> [Document passage]
Existence of Random variables when $X_n \to -\infty$ a.s. and $EX_n\to \infty$

Question

Do there exist random variables $\{X_n\}_{n\ge 1}$ $$$$such that $X_n \to -\infty$ a.s. and $EX_n\to \infty$?

How would you prove or disprove this analytically?

Answer 1

To get a simple example, fix the probability space $[0,1]$ equipped with the Borel $\sigma$-algebra and Lebesgue measure. Define random variables $X_n:[0,1] \to \mathbb{R}$ by setting $$X_n(\omega) = \begin{cases} -n & \text{if } \omega > \frac{1}{n} \\ n^3 & \text{if } \omega \leq \frac{1}{n} \end{cases}$$

Then $X_n(\omega) \to - \infty$ for all $\omega > 0$ and hence $X_n \to - \infty$ a.e. However you can calculate $\mathbb{E}[X_n] = \frac{1}{n} n^3 - (1- \frac{1}{n})n = n^2 - n + 1 \to \infty$ as $n \to \infty$.

Answer 2

Example: $P(X_n=-n)=1-\frac{1}{n}$ and $P(X_n=n^3)=\frac{1}{n}$. So $E(X_n)=n^2-n+1\to \infty$. However $X_n\to -\infty$ a.e.

Answer 3

Firstly note that when $\mu,\nu$ are probability measures and $p \in [0,1]$ then $\lambda = p\mu + (1-p)\nu$ is probability measure (that is: a convex combination of pr.measures is a pr. measure).

> [Data records]
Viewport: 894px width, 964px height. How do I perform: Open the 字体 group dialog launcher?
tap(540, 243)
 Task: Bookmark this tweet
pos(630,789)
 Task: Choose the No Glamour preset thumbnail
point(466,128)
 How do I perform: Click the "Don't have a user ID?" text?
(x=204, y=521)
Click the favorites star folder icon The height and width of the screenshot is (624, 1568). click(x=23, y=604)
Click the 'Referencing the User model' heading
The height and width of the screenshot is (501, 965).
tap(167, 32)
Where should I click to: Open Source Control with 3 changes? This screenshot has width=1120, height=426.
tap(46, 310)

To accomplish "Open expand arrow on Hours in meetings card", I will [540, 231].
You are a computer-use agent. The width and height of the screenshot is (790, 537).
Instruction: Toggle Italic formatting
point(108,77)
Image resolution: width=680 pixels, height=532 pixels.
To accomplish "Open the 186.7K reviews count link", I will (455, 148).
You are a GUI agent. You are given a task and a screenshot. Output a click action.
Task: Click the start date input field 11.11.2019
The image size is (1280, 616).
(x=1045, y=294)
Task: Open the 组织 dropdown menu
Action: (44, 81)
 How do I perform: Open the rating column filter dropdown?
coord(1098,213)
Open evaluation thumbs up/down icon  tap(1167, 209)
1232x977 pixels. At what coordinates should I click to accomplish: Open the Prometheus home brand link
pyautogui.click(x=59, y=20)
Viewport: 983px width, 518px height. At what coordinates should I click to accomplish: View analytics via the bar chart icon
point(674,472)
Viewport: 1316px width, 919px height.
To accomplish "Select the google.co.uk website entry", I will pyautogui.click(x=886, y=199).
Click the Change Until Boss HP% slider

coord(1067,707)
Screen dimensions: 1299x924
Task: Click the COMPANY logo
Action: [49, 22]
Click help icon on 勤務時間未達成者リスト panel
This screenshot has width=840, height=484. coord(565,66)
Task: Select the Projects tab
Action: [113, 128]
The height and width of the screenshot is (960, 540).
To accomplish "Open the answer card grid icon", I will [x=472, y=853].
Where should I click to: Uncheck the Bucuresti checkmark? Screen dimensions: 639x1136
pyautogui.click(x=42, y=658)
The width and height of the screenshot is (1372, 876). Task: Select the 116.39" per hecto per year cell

> [Exercise instructions] From the thread on random variables, write out the passage between "How would you" and "However $X_n\to -\infty$ a.e.", inclusive. The records were taken from a different source than the thread on random variables.

> [Result of the task]
How would you prove or disprove this analytically?

Answer 1

To get a simple example, fix the probability space $[0,1]$ equipped with the Borel $\sigma$-algebra and Lebesgue measure. Define random variables $X_n:[0,1] \to \mathbb{R}$ by setting $$X_n(\omega) = \begin{cases} -n & \text{if } \omega > \frac{1}{n} \\ n^3 & \text{if } \omega \leq \frac{1}{n} \end{cases}$$

Then $X_n(\omega) \to - \infty$ for all $\omega > 0$ and hence $X_n \to - \infty$ a.e. However you can calculate $\mathbb{E}[X_n] = \frac{1}{n} n^3 - (1- \frac{1}{n})n = n^2 - n + 1 \to \infty$ as $n \to \infty$.

Answer 2

Example: $P(X_n=-n)=1-\frac{1}{n}$ and $P(X_n=n^3)=\frac{1}{n}$. So $E(X_n)=n^2-n+1\to \infty$. However $X_n\to -\infty$ a.e.